We didn’t fully understand this kerfuffle, until we started getting older, and shows like Just Mohabbat put ideas in our heads. And I saw my aunt weep for the first time after a final shouting match with Uncle Shamsher. “It’s not all his fault. I knew what I was getting into,” she said.
Shamsher, like all good Indian men, loved his wife, but both aunty and he enjoyed spending time together. Eventually, however, he chose his wife. Aunty Astrid was always aware that it would come to this. “This was like putting your legs in two different boats, you get your balls smashed when both the boats get close to one another,” she said. With that flippant line, she walked away, got dressed, and took me to lunch at our favourite restaurant.

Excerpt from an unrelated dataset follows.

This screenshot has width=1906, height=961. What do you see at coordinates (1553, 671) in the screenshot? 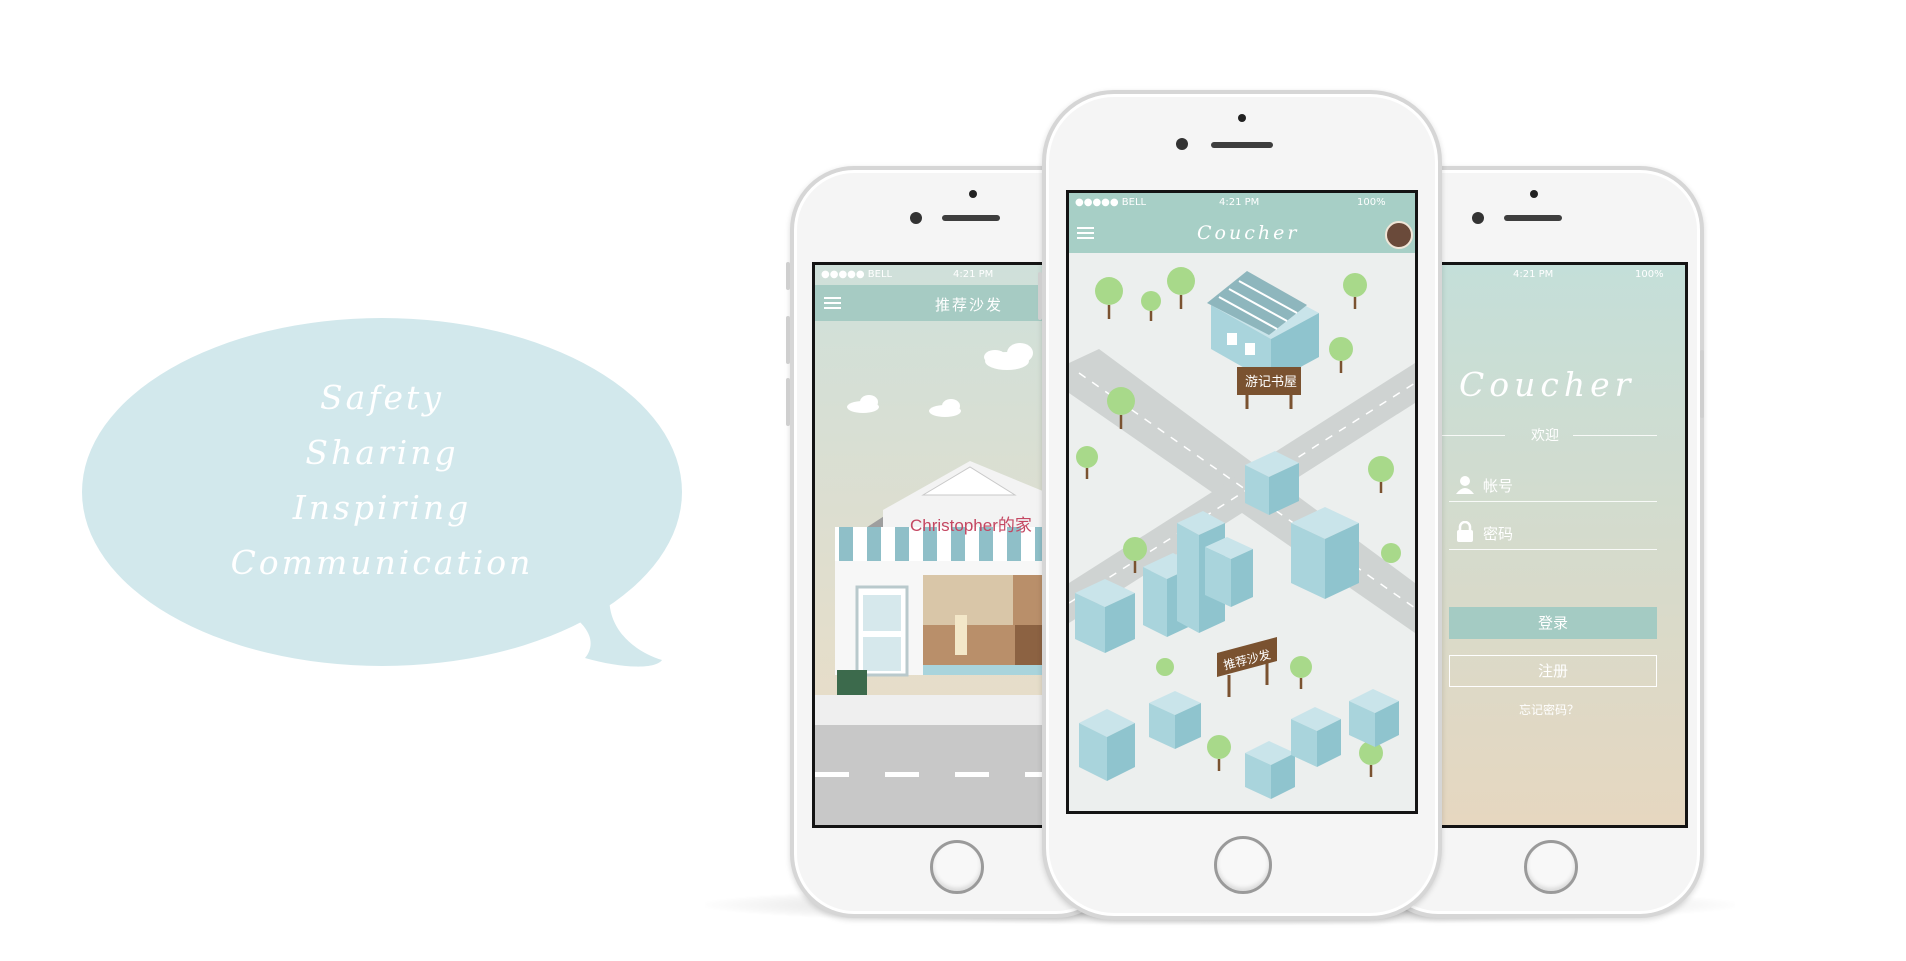
I see `register-button: 注册` at bounding box center [1553, 671].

In the ’90’s, when the most liberal thing in the country was its economic policy, my aunt did what most women only read about in those erotic fiction meets women empowerment meets mystery masala novels they’d read on the sly, wrapped in brown paper. My huge extended family believed Astrid’s unmarried status equalled celibacy, and that she had no business cavorting with a married man. In their pre-liberalisation midsets, the blame rested squarely with her: She was the “homewrecker”, the “seductress”. But my aunt – too busy holding down a full-time, high-paying job, providing for an alcoholic brother and an ailing mother – had no time to really give a damn. She didn’t need a husband to define herself; she didn’t need him to “put a ring on it”.
It’s funny how we think our generation is the first to encounter the minefield we’ve come to call “modern dating”. Aunt Astrid didn’t have Facebook or Instagram or Rupi Kaur to tell her how to feel – she sort of figured it out herself and didn’t make a big deal about it.

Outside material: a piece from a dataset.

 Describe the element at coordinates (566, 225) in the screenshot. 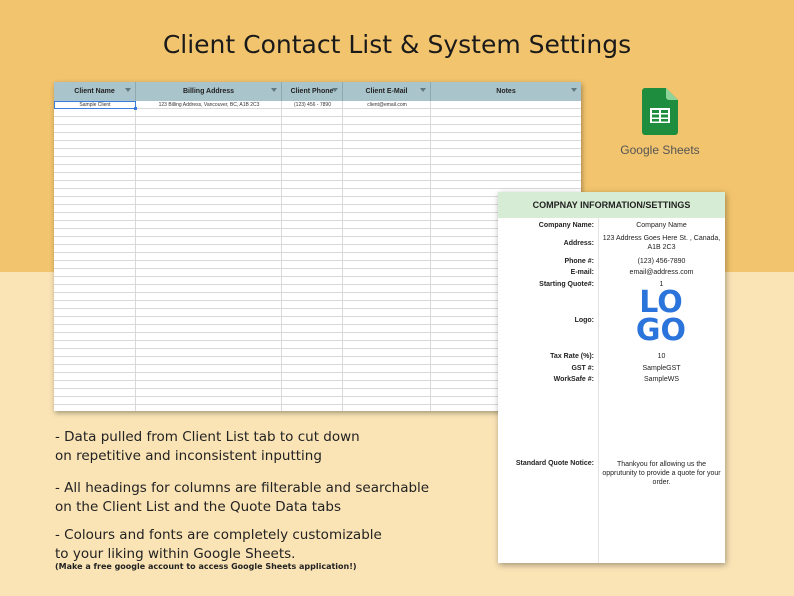

I see `settings-label: Company Name:` at that location.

Aunty passed away a summer afternoon in 2008 from a sudden heart attack. To this day I still make my biryani in the same beaten-up aluminium handi she used while teaching me.
That handi isn’t Astrid’s only legacy in my life. In her 43 years, she showed me how you don’t need to carry any bitterness in your heart. When Shamsher walked out of her life for good, she didn’t let the pain get her down.
If she were around today, I know she would’ve had my back. I’d known what I was in for once I agreed to be the “other one” and keep it “low key”. Now that the other two had made their choice, whining would only indicate immaturity on my part. Moving on was inevitable, but I would normally have seen this as an opportunity to run away from what I viewed as a bad experience, rather than running toward something better.
Thanks to Astrid, I now know that love doesn’t need to be a burden you expect just one person to carry. Instead, you spread it around, lightening the load. Were she alive, she’d probably have said with a chuckle, “Bugger I told you not to stand in two boats men, your balls will get smashed. Chal, let’s go eat some biryani now?”